Section 5. Powers and Duties of the Treasurer. The Treasurer shall have custody
of all of the funds and securities of the Corporation which may come into his
hands; he may endorse on behalf of the Corporation for collection checks, notes
and other obligations and shall deposit the same to the credit of the
Corporation in such bank or banks or depositary or depositaries as the Board of
Directors may designate; he may sign all receipts and vouchers for payment made
to the Corporation; he shall enter or cause to be entered regularly in the books
of the Corporation kept for the purpose full and accurate accounts of all moneys
received and paid on account of the Corporation and whenever required by the
Board of Directors, shall render statements of such accounts;
-6-
<PAGE> 7
he shall at all reasonable times exhibit his books and accounts to any Director
of the Corporation, and he shall perform all the actions incident to the
position of Treasurer, subject to the control of the Board of Directors.
Section 6. Compensation of Officers. The President and other officers of the
Corporation shall be entitled to receive such compensation for their services as
shall from time to time be determined by the Board of Directors.

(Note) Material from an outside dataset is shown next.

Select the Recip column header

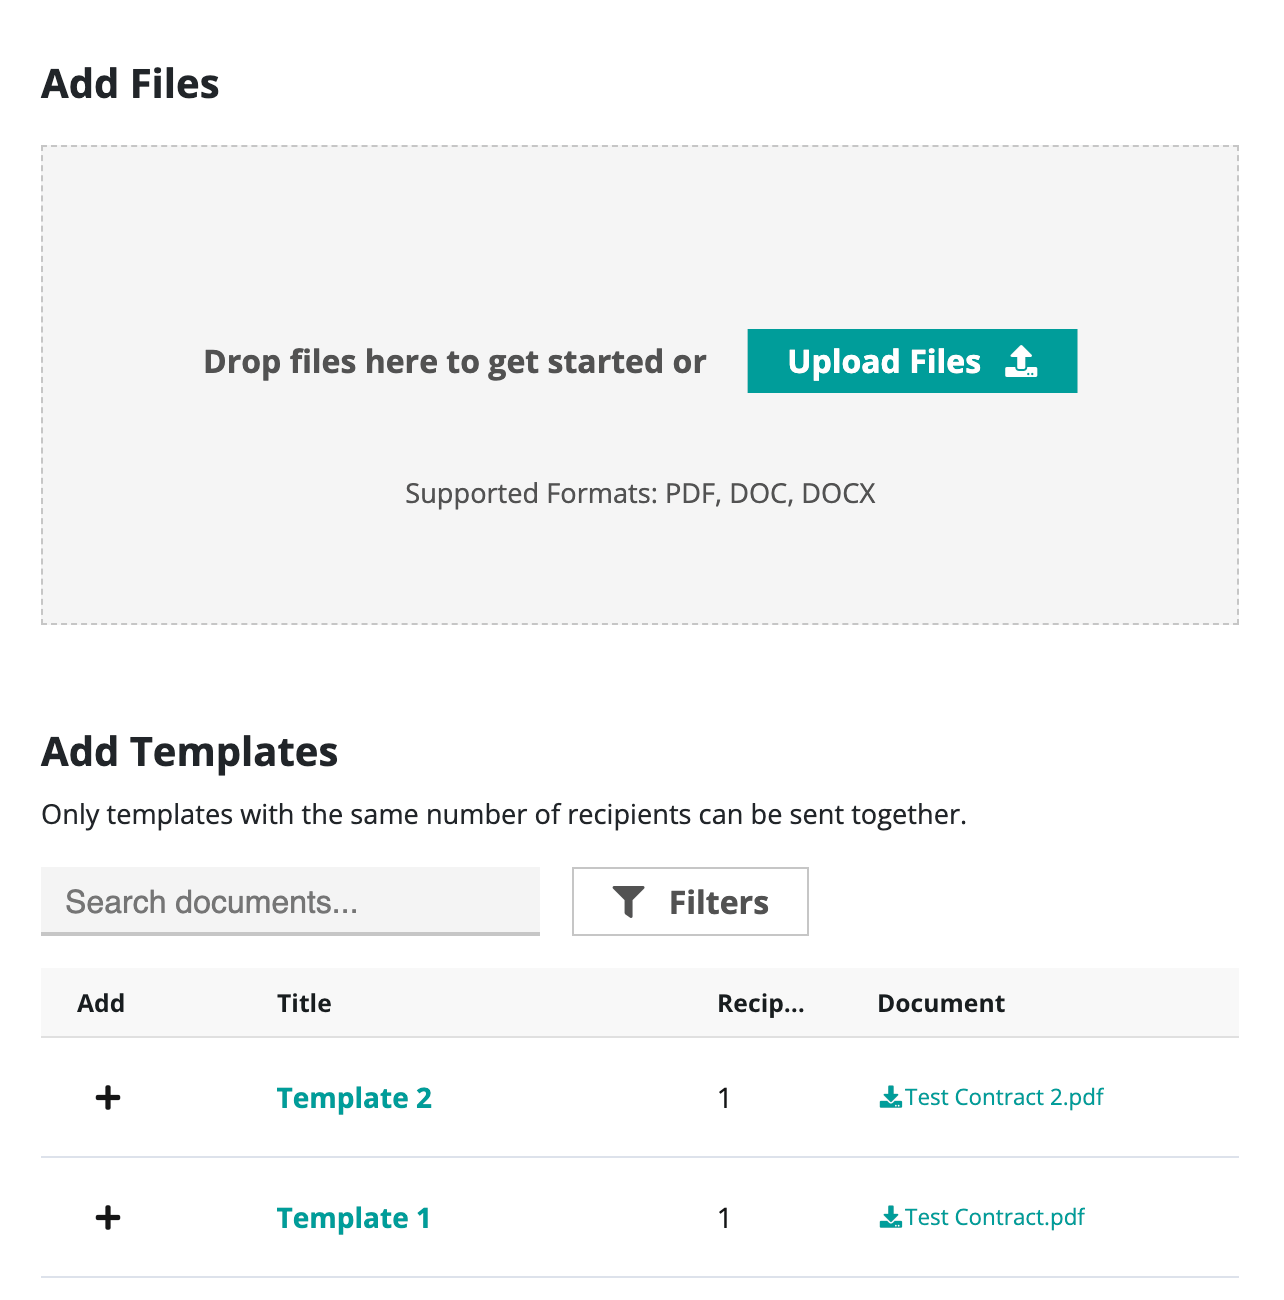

Section 7. Absence of Officers. In the absence of any officer of the
Corporation, or for any other reason which the Board of Directors may deem
sufficient, the Board of Directors may delegate, for the time being, the powers
or duties of any of them, or such officers to any other officer or to any
Director or Directors provided a majority of the Board of Directors concur
therein.
ARTICLE IV
CLOSING OF TRANSFER BOOKS
OR FIXING OF RECORD DATE
Section 1. Record Date. The Board of Directors may fix, in advance, a date as
the record date, for the purpose of determining shareholders entitled to notice
of, or to vote at any meeting or entitled to receive payment of dividends, or to
the allotment of rights or to exercise the rights in respect of any change,
conversion or exchange of capital stock. Such date, in any case, shall not be
more than forty (40) days, and in the case of a meeting of shareholders, not
less than ten (10) days, prior to the date on which a particular action
requiring such determination of shareholders is to be taken.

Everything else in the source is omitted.